■ **Text extract**
################

Sudan: A Commentary on Mazin Adil Ali Deng and others v. Ministry of Interior and Ministry of Justice

Published: 16/Nov/2016
Source: CRAI blog

By Nasredeen Abdulbari*

The secession of South Sudan from Sudan in July 2011 was followed by amendments to the Sudanese citizenship law removing citizenship from those with entitlement to South Sudanese citizenship. These changes have, unsurprisingly, led to the emergence of citizenship-related litigation by individuals born of mixed parentage before Sudanese judicial institutions, where applicants have challenged decisions depriving or preventing them from obtaining or re-obtaining Sudanese citizenship. On the one hand, it is unfortunate that individuals who were born on Sudanese soil and/or to a Sudanese parent and have known no other place as home but Sudan, are legally struggling to establish they  are Sudanese. On the other hand, it is a positive phenomenon that the arena of this struggle is, generally speaking, not prisons, detention centers, or deportation trucks, but the courts of law.

The case of Mazin Adil Ali Deng (hereinafter Mazin Deng) and others, decided on 23 August 2016, is so far the second case to be reviewed and decided by the Constitutional Court; the first was the case of Iman Hasan Benjamin v. Sudan Government. In the Benjamin case, decided in July 2014, the Court decided that Iman Hasan Benjamin had the right to obtain Sudanese citizenship because her mother was Sudanese without overruling the decision of the Civil Registry. In the Deng case, the Court also decided the applicants were entitled to acquire Sudanese citizenship based on their mothers’ citizenship, but also overruled the decision of the Ministry of Interior.

The applicants in Mazin Deng’s case were six siblings born in Sudan to a father (Adil Ali Deng) from South Sudan and a mother (Saeeda Abuzaid Mohamed Doka) from North Sudan (Sudan). They submitted applications to the Sudan Ministry of Interior to obtain Sudanese citizenship, but the latter rejected their applications on the basis that their father lost his Sudanese citizenship by acquiring the citizenship of South Sudan under the operation of the laws of the new state when it officially seceded.  The appeal before the Constitutional Court was based on Article 7(2) of the Sudan Interim Constitution of 2005 (amended 2011), which provides that “Every person born to a Sudanese mother or father shall have an inalienable right to enjoy Sudanese nationality and citizenship.”

The argument of the applicants was that regulation of citizenship by the law does not include and should not reach the point of depriving a person of a right that has been given or recognized by the Constitution. In other words, they argued that statutory provisions could not or should not undermine constitutional provisions, which in this case means the right of applicants to acquire citizenship through the father, according to the 2005 Constitution, cannot be taken away by the Nationality Law.

The representative of the Ministry of Interior argued that although the Constitution recognizes the inalienable right of those born to either a Sudanese mother or father to acquire Sudanese citizenship, it also stipulates in Article 7(3) that the law shall regulate citizenship and naturalization. Section 10(2) of the Sudanese Nationality Act 1994, as amended in 2011, provides that a person loses Sudanese nationality if he or she de facto or de jure acquires the nationality of South Sudan. Section 10(3) states that a minor automatically loses his or her Sudanese nationality if the “responsible father” loses it. The representative argued that Article 7(3) of the Constitution, read with Section 10(3) of the statute, gives the Ministry of Interior the authority not to recognize the Sudanese citizenship of Mazin and his five siblings (Munzir, Mayada, Mawada, Mohamed, and Muayad). The Ministry of Justice thus argued that the applicants had no grounds on which to challenge the decision that denied them citizenship under the law, but could only challenge the constitutionality of the law itself.

################

■ **Data**
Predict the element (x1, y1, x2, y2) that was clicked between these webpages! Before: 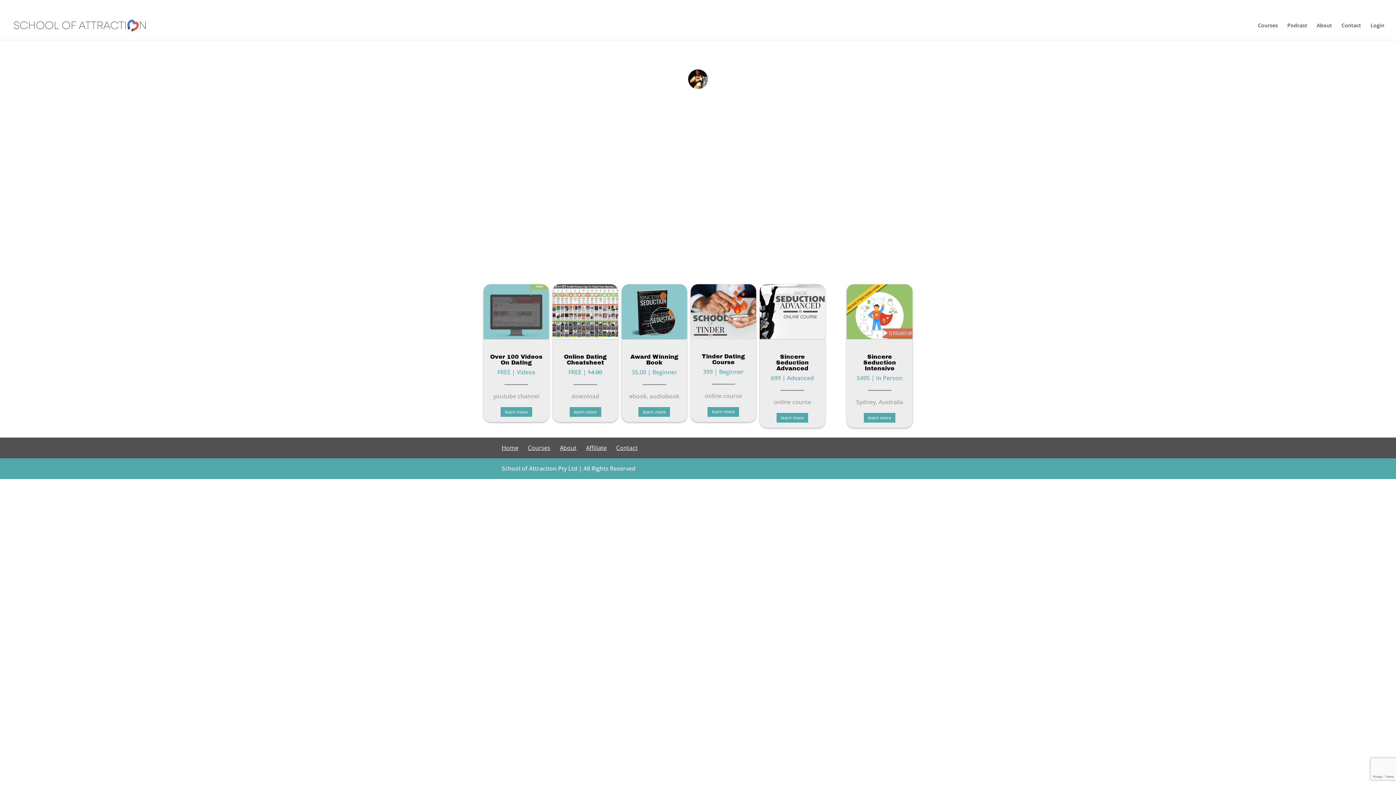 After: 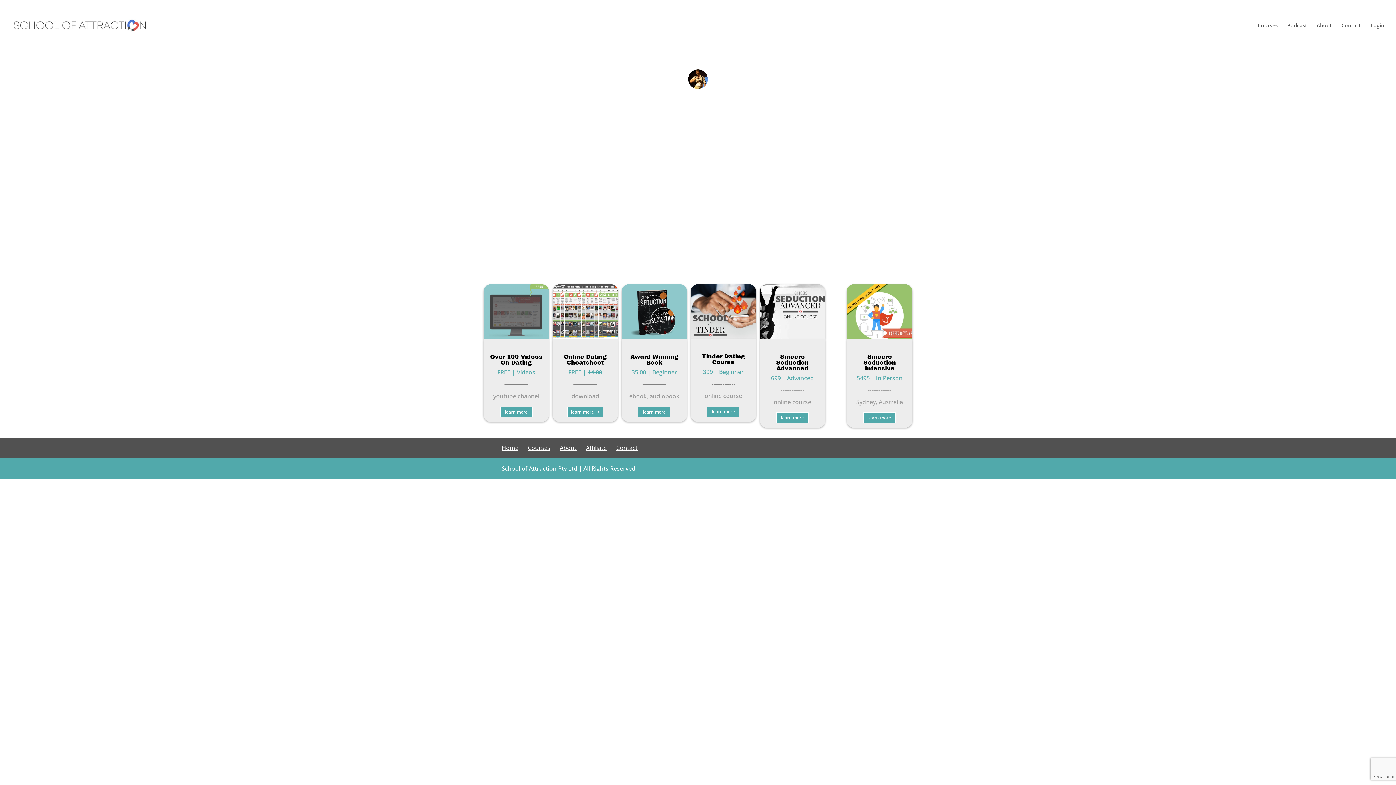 Action: bbox: (569, 406, 601, 417) label: learn morePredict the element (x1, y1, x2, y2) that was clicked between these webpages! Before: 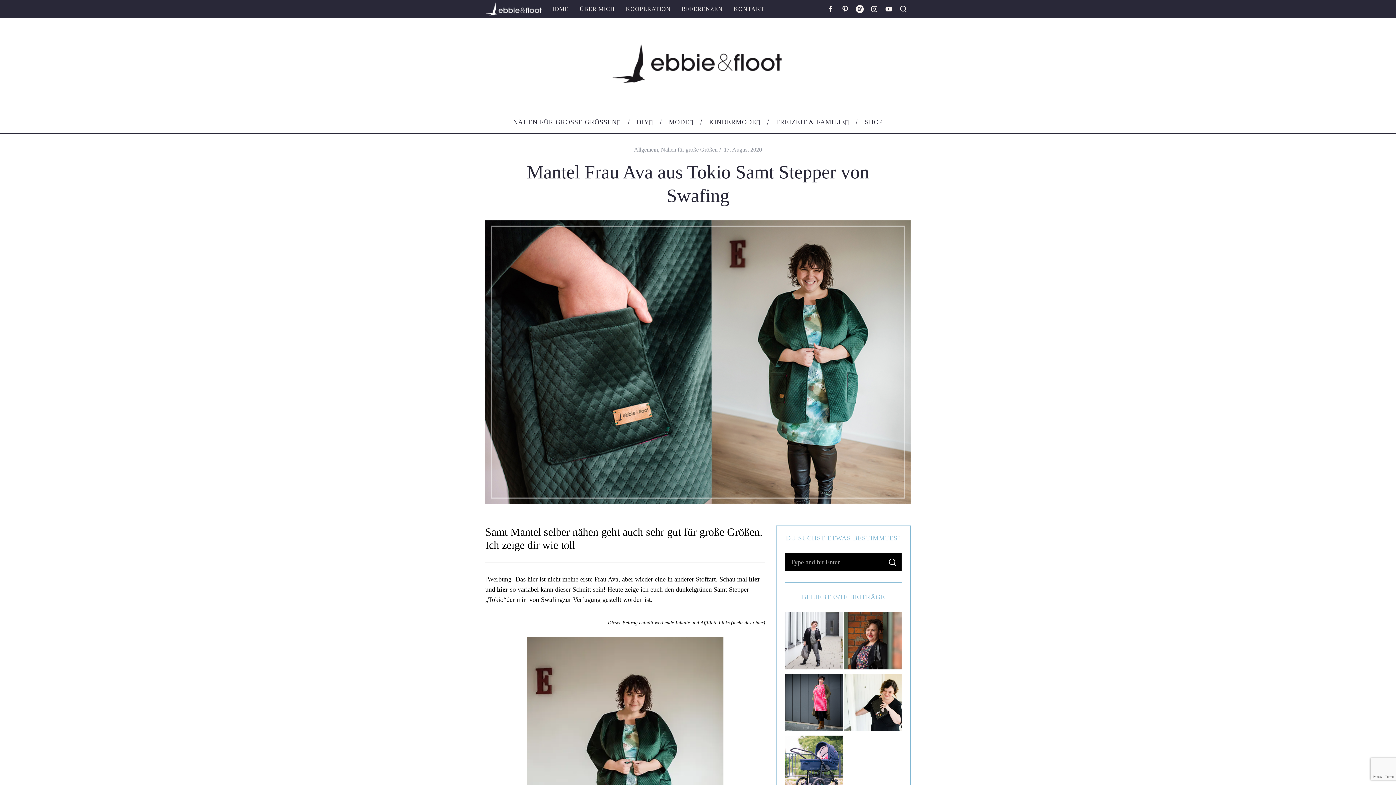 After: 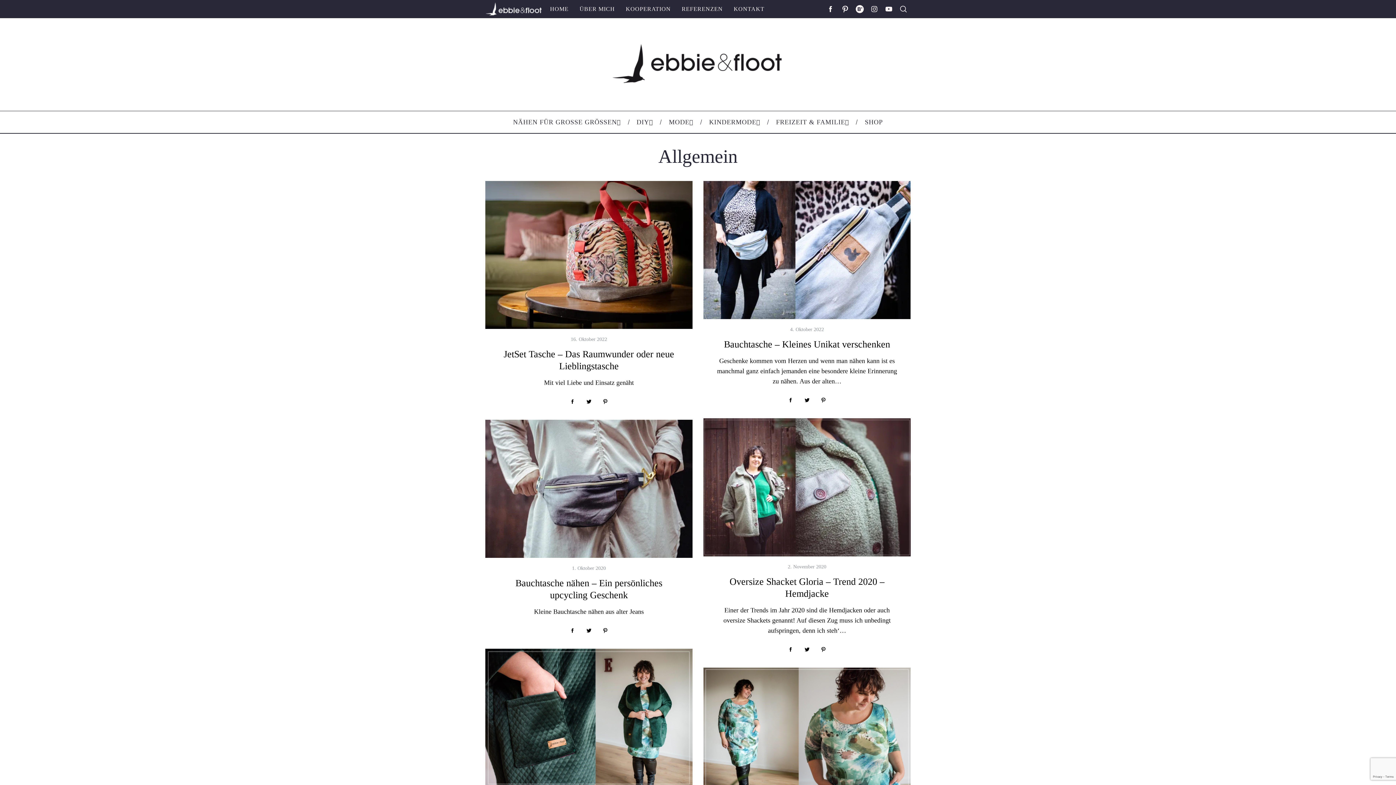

################

■ **Problems to work on**
1. According to the Sudan citizenship commentary, on what date was the Mazin Deng case decided?
2. Summarize the Sudan citizenship commentary in three sentences.
3. Extend the Sudan citizenship commentary, starting after its final sentence.
The material above comes from a different source than the Sudan citizenship commentary.

■ **Outputs in order**
1. 23 August 2016

2. After South Sudan seceded in July 2011, amendments to Sudanese citizenship law removed citizenship from those entitled to South Sudanese citizenship, which led people of mixed parentage to challenge these decisions in the courts. In the Mazin Deng case, decided on 23 August 2016, the Constitutional Court found that six siblings born in Sudan to a South Sudanese father and a Sudanese mother were entitled to Sudanese citizenship through their mothers' citizenship, and it overruled the Ministry of Interior's decision. The Ministry of Interior had argued that Article 7(3) of the Constitution, read with Section 10(3) of the Nationality Act, allowed it not to recognize their citizenship because their father had acquired South Sudanese citizenship.

3.
The Constitutional Court ruled that the decision of the Ministry of Interior not to recognize the right of the applicants to obtain citizenship was unconstitutional and, in addition, stated that the applicants have the right to apply for Sudanese citizenship on the basis of their mother’s nationality.

This decision addresses and raises some interesting points:

First, the decision refers to both Article 7(2) of the Constitution and Section 4(3) of the Sudan Nationality Act of 1994 (as amended in 2011). The former gives an unconditional right to children born to a Sudanese mother to acquire Sudanese citizenship, i.e., they acquire it automatically. The latter gives the same right, but unfortunately conditionally, as it requires such children to submit an application to the relevant competent authorities before citizenship is confirmed. The decision somewhat surprisingly confirms this condition is constitutional, which at least in theory gives the Ministry of Interior the right to deny their applications, since decision-making always implies existence of discretionary power to approve or to deny the request in question – even if, as in the case of section 4(3), the acquisition of citizenship is supposed to be of right once the application is made. The decision of the Court is consistent with its previous decision in the Benjamin case, in which the appellant sought to have Section 10(2) declared unconstitutional. The Court instead of doing so, referred to Section 4(3) of the law as a basis for Iman Hasan Benjamin to acquire Sudanese citizenship. It seems the Court sought to avoid a ruling that the nationality law is unconstitutional, despite its discriminatory provisions.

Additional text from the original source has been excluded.